───── AVAILABLE DATA

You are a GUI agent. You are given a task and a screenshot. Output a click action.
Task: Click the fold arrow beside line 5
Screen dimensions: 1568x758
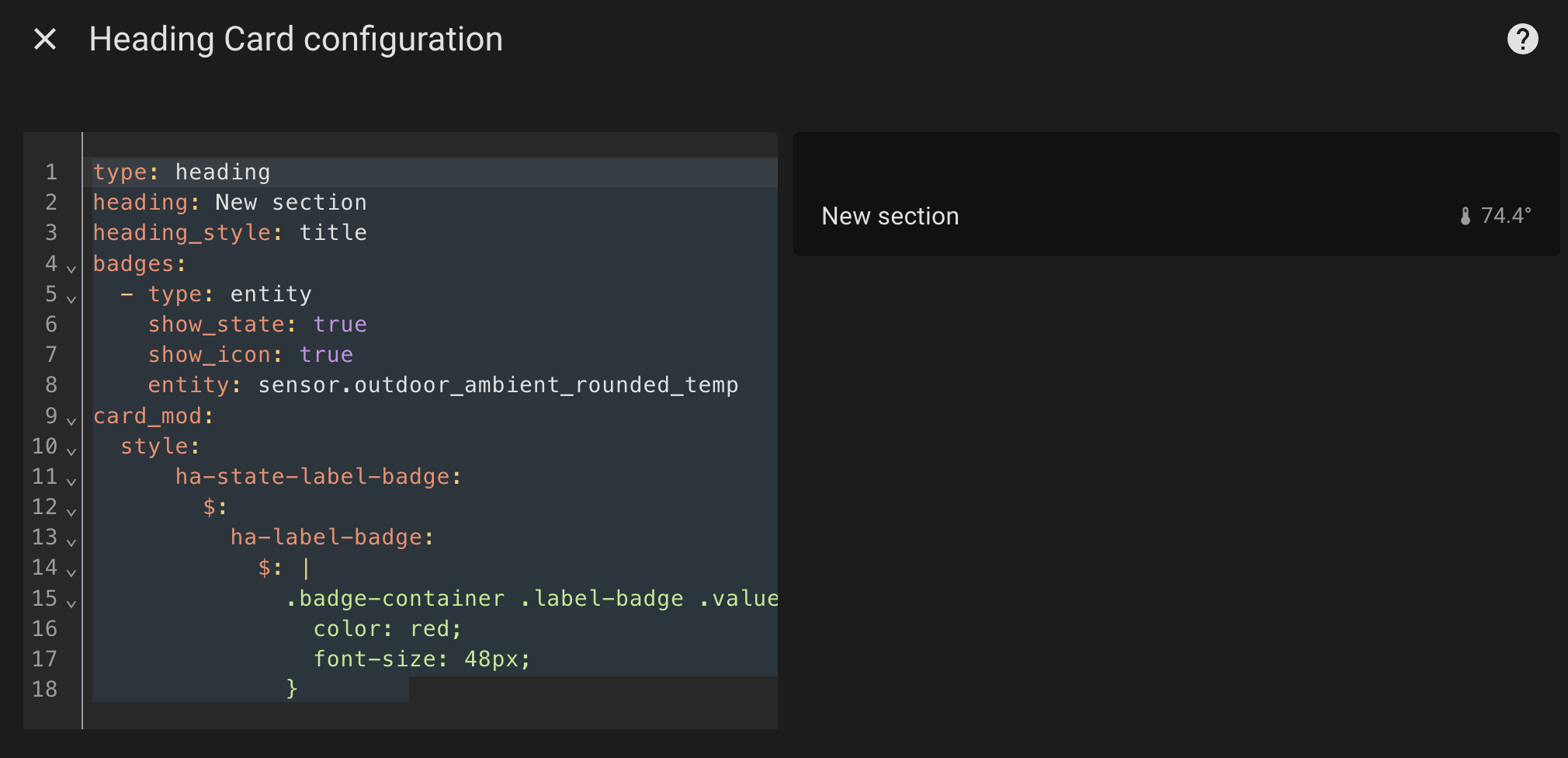(x=71, y=299)
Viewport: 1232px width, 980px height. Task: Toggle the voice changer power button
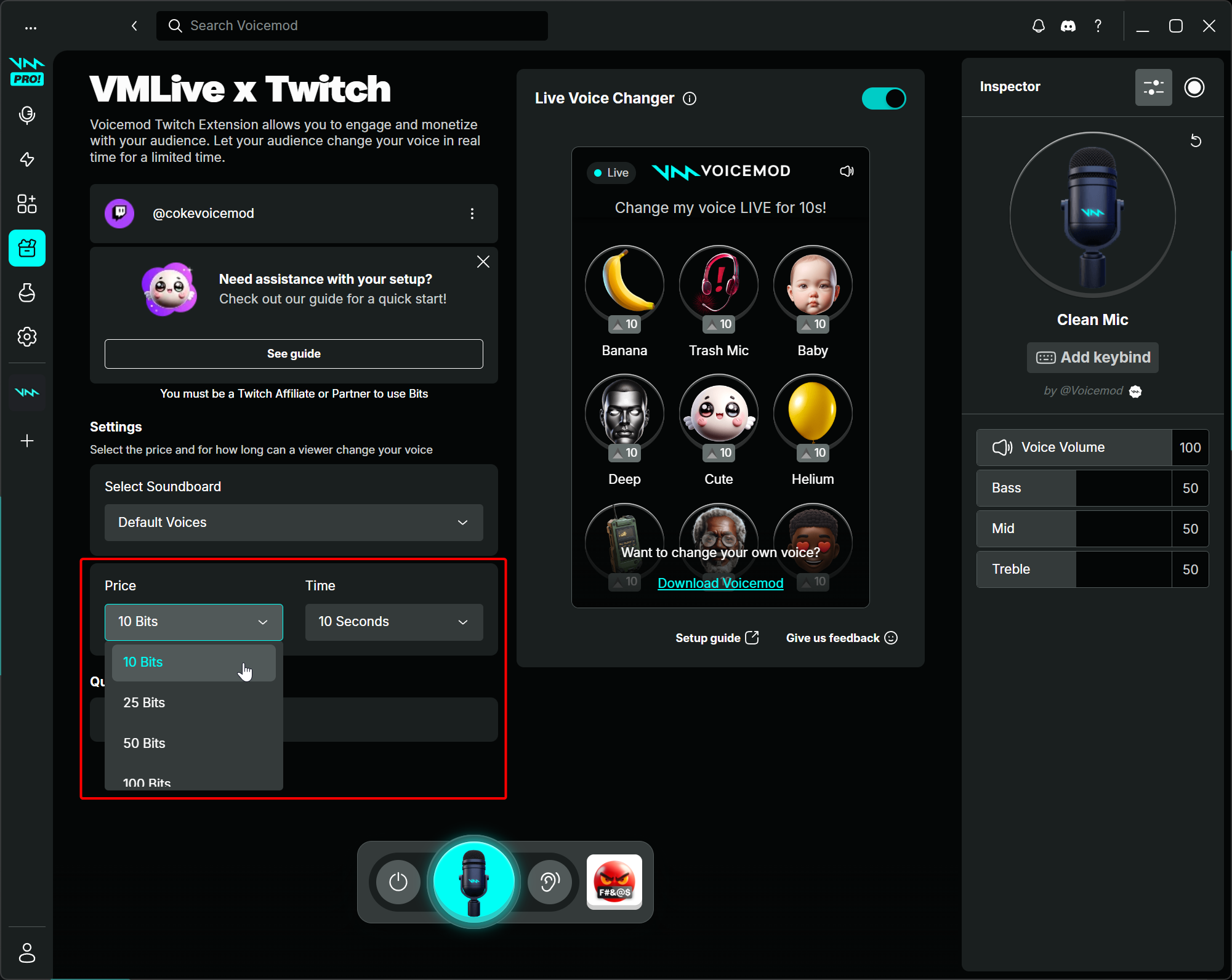click(398, 882)
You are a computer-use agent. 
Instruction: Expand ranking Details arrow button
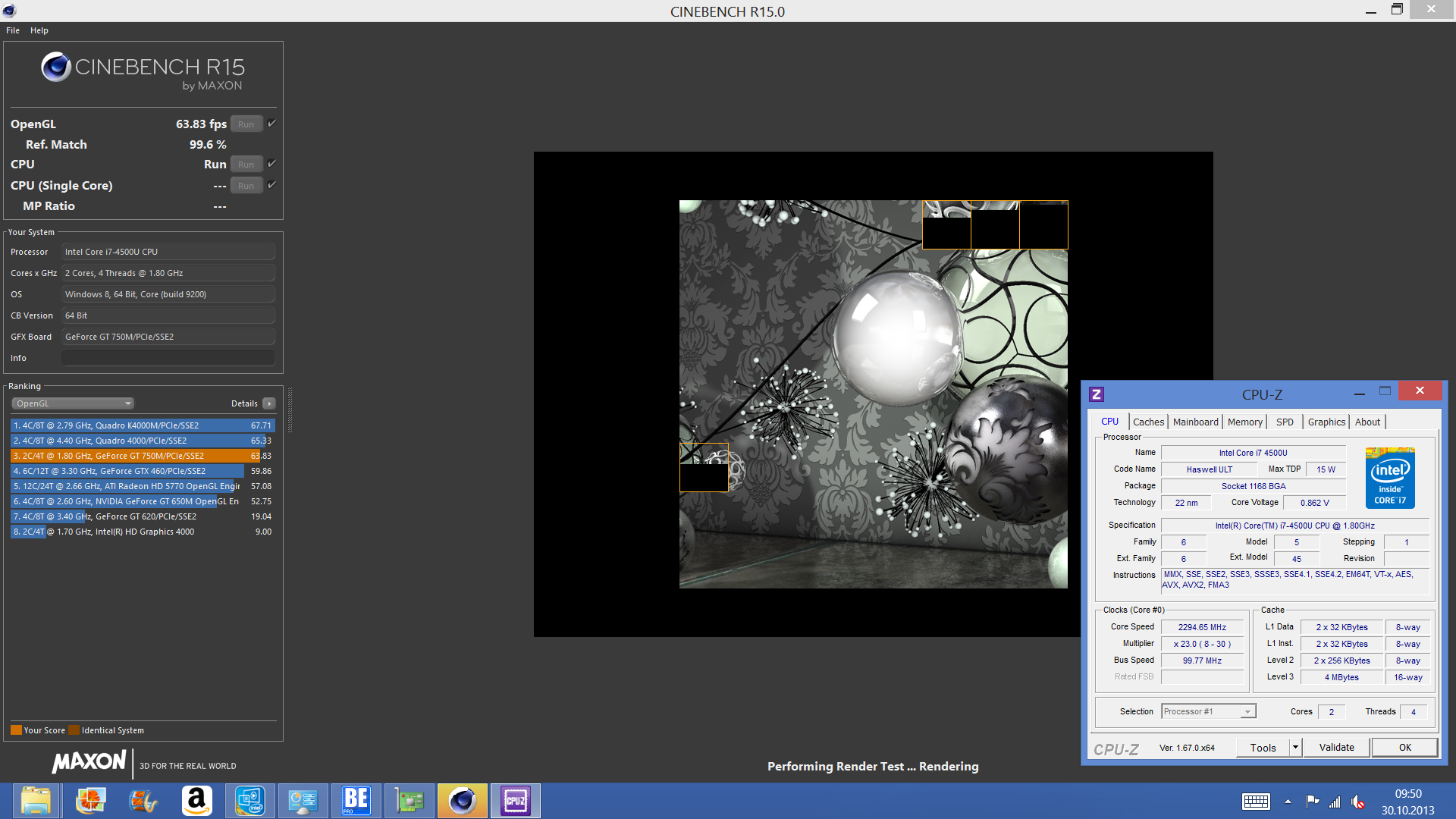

──────────

TASK DETAILS » Will you repeat the material above, but only from the line containing "Viewport: 1232px width, 980px" through its last line, exactly and without the pictures?

ANSWER BOX »
Viewport: 1232px width, 980px height. Task: Toggle the voice changer power button
click(398, 882)
You are a computer-use agent. 
Instruction: Expand ranking Details arrow button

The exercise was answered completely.